[DATA RECORDS start]

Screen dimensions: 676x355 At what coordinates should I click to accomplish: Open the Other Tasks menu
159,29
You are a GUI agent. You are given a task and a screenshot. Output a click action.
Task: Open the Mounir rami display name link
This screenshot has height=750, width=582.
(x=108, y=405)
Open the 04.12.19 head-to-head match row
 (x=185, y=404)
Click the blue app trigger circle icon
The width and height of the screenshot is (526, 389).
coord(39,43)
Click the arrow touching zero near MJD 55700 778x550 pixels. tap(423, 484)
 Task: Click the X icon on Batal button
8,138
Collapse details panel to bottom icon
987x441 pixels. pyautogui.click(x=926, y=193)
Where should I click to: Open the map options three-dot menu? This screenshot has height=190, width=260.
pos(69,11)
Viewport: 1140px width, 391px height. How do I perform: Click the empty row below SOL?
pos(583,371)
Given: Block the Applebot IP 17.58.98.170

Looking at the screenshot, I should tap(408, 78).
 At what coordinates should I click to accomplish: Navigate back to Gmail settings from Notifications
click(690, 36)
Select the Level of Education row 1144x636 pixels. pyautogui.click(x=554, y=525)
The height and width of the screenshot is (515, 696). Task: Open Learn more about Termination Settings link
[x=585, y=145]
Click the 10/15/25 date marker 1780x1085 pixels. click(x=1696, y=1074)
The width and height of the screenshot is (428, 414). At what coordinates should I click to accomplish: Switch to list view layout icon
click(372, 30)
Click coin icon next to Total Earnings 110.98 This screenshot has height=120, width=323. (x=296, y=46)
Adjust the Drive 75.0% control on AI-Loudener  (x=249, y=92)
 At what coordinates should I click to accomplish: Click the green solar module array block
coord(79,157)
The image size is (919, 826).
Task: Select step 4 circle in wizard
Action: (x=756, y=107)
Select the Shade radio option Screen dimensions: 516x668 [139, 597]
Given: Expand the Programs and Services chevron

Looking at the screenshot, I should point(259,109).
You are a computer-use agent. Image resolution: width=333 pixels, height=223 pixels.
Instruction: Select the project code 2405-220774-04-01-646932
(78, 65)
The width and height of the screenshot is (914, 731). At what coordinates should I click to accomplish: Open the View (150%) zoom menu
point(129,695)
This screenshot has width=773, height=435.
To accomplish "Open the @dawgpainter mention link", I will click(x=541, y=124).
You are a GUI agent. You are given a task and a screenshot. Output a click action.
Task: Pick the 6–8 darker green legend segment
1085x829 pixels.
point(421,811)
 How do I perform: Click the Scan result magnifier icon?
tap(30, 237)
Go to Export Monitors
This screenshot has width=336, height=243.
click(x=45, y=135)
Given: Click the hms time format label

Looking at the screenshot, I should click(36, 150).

[DATA RECORDS end]

§ WHAT TO PRODUCE: Recast the material as a two-column CSV with the columns request and answer, one row per request, putting each value in a single quoted field and turning line breaks into spaces. Start at the line that contains "The height and" and stop after the line that contains "Adjust the Drive", and include only those lines.

§ WRITTEN ANSWER:
request,answer
"The height and width of the screenshot is (515, 696). Task: Open Learn more about Termination Settings link","[x=585, y=145]"
"Click the 10/15/25 date marker 1780x1085 pixels.","click(x=1696, y=1074)"
"The width and height of the screenshot is (428, 414). At what coordinates should I click to accomplish: Switch to list view layout icon","click(372, 30)"
"Click coin icon next to Total Earnings 110.98 This screenshot has height=120, width=323.","(x=296, y=46)"
"Adjust the Drive 75.0% control on AI-Loudener","(x=249, y=92)"